The convergence of wider availability of pharmacogenomic testing in healthcare settings with advances in implementation science and a growing panel of actionable high-level evidence for clinical utility presents an exciting opportunity to advance precision health for all. But first, many societal and systems-based barriers need to be systematically and thoughtfully addressed to benefit all populations. Early-adopting healthcare systems of pharmacogenomic clinical applications are making major inroads in achieving scalable, risk-based, and population-based implementation, and digital medicine. Can the wider scientific and healthcare communities in the international community learn from these models of success? Can community-based participatory research inform more equitable precision health? Has preemptive pharmacogenomic testing demonstrated clinical utility in improving measurable health outcomes, and if so, which patient populations derive the most benefit from testing? For this Research Topic in Frontiers in Pharmacology, we invite original research, methods, and other papers that highlight the frontiers of this emerging field.

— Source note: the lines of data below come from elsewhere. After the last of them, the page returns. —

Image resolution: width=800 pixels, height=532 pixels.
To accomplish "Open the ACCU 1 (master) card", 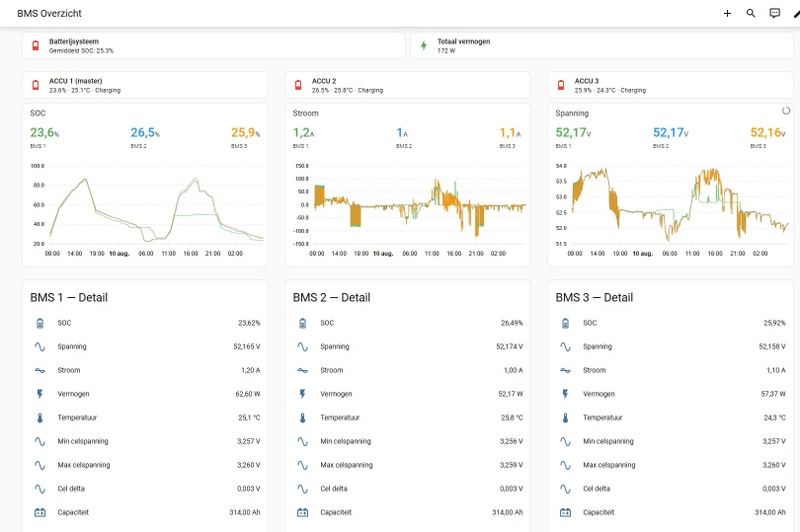I will click(145, 85).
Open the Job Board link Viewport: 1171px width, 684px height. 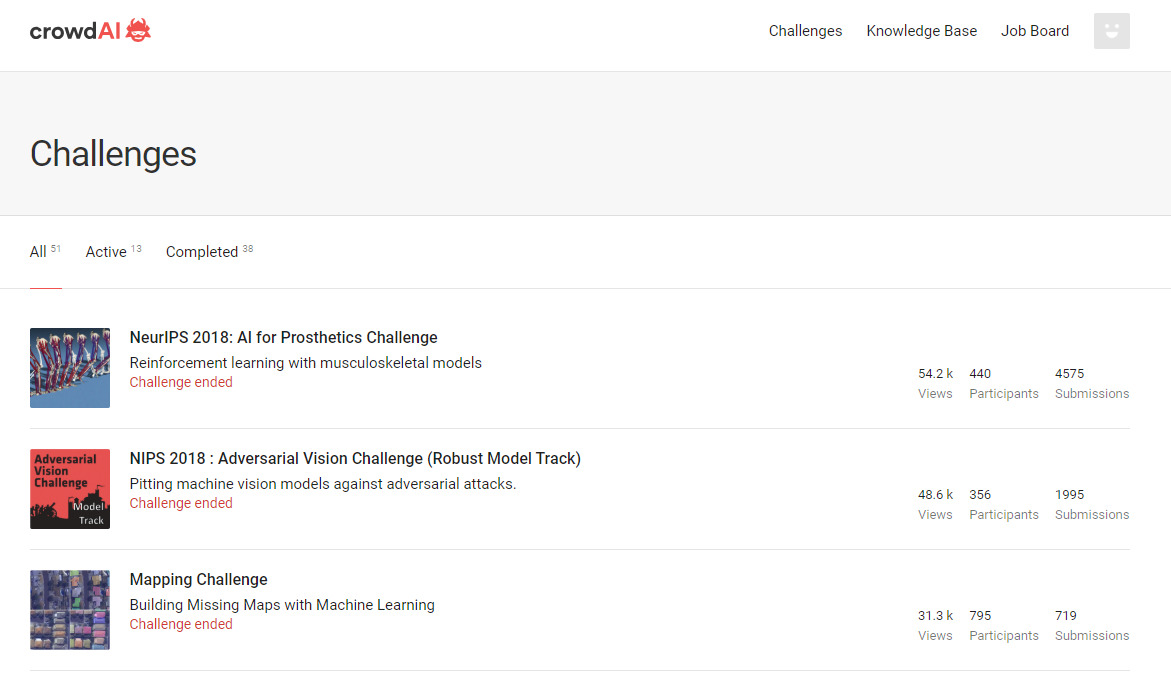[1034, 31]

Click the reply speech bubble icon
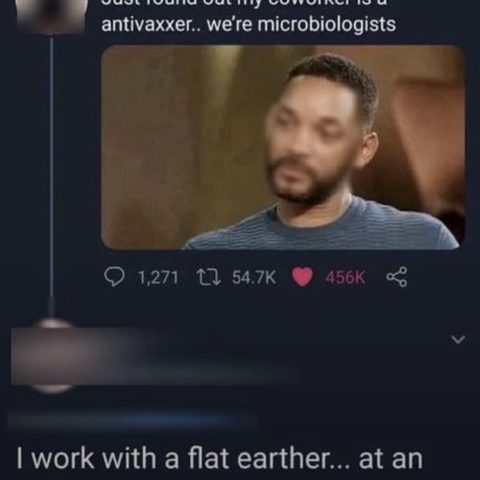(x=114, y=277)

This Research Topic addresses the remaining opportunity gaps to widespread pharmacogenomics implementation and how successful healthcare-based and population-based programs have demonstrated success in tackling a range of barriers to implementation.

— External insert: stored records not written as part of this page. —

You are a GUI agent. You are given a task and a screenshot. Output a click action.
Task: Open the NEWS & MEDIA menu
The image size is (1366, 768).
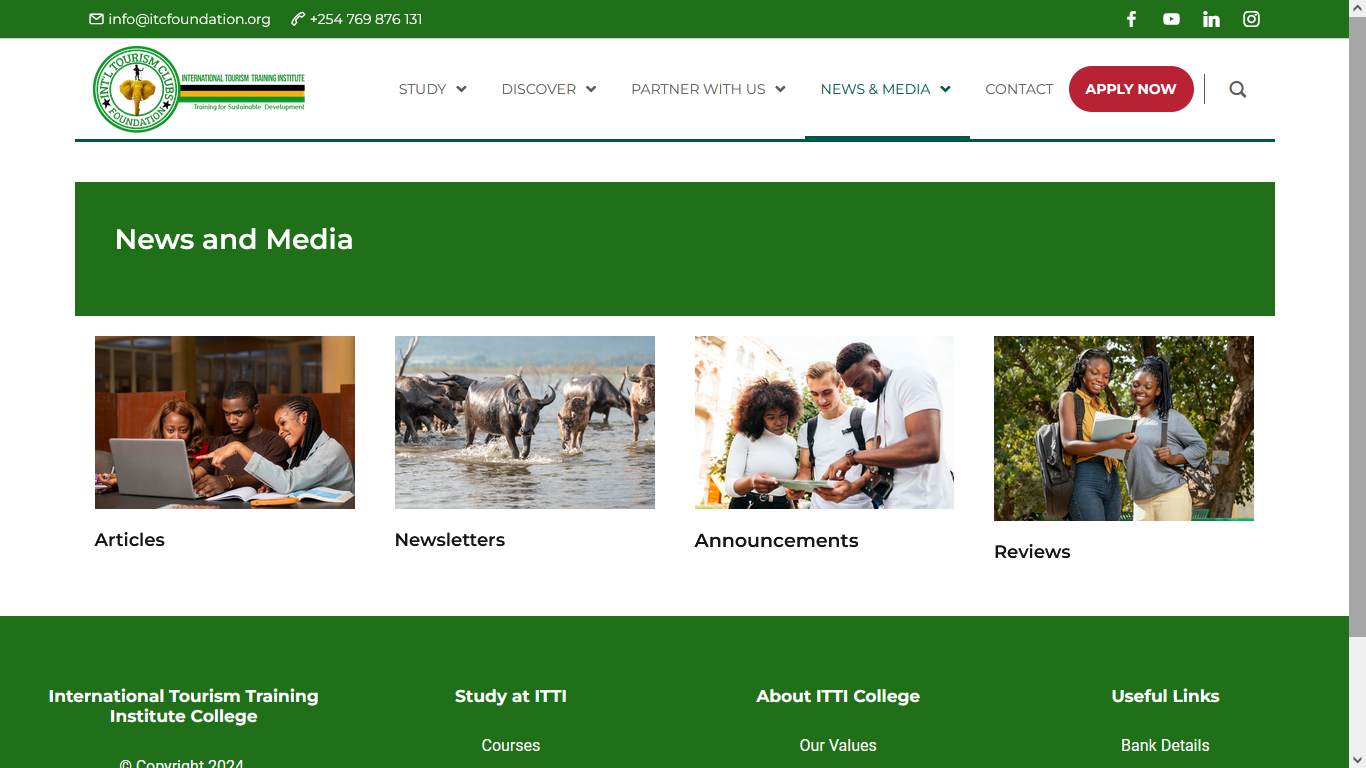[886, 89]
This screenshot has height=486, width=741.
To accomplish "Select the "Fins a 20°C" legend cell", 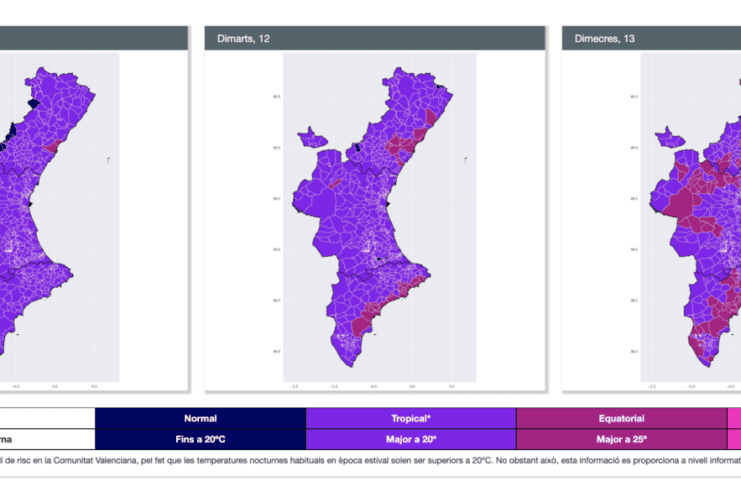I will pyautogui.click(x=200, y=439).
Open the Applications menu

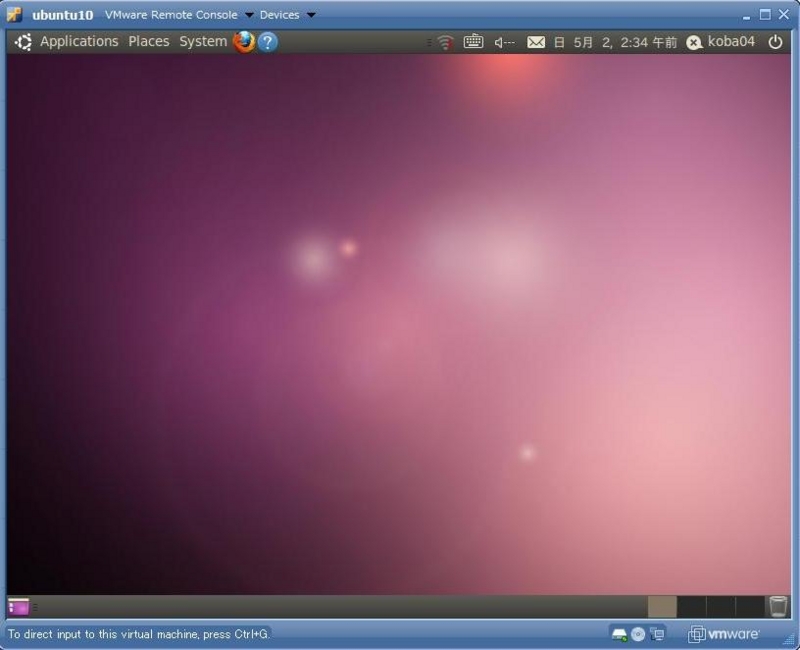[x=80, y=42]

We are interested in highlighting recent advances and beacon programs addressing:
1) Healthcare systems that have leveraged biomedical informatics approaches – including natural language processing, machine learning, and artificial intelligence—to operationalize patient risk stratification and pharmacogenetically informed preventive care
2) Reducing the disease burden of disease of adverse drug reactions through preemptive genotyping to guide drug selection and genotype-informed dosing
3) Impact of pharmacogenomic testing on medical outcomes for complex, chronic diseases like type 2 diabetes, hypertension, hypertension, hyperlipidemia, and depression
4) Cost-effectiveness and other economic models that demonstrate the value proposition of pharmacogenomic testing for healthcare systems
5) Population-based testing and community-engaged approaches to improve the inclusion of underserved and underrepresented patient communities
6) Descriptions of programs with sustainable business models that are transportable to other organizations
We are inviting authors to submit papers that cover the landscape of innovation in pharmacogenomics implementation. These themes and formats include:
• Original research including multi-omics and pharmacogenomics studies that measure medical outcomes and systems outcomes
• Health economic research demonstrating the cost-effectiveness of preemptive testing
• Community or population-based implementation studies addressing health equity
• Mixed-methods research addressing barriers to access or acceptance of pharmacogenomic testing
• Methods, commentaries, and white papers on the state of the science of pharmacogenomic implementation from health systems to communities
Please note that:
• If patient data are analyzed, a comprehensive description of the patients including sex, age, diagnostic criteria,
inclusion and exclusion criteria, disease stage, therapy received, comorbidities, and additional clinical information and assessment of clinical response/effects should be included.
• If genetic, proteomics, metabolomics, or other omics data are analyzed, a comprehensive description of the methods and the rationale for the selection of the specific data studied should be provided.
• Studies related to natural compounds, herbal extracts, or traditional medicine products, will not be included in this Research Topic.
Dr. Sean David is a shareholder at Genalyte Inc., a San Diego, CA-based start-up that does laboratory testing, but not genetic testing. It is mentioned here for transparency.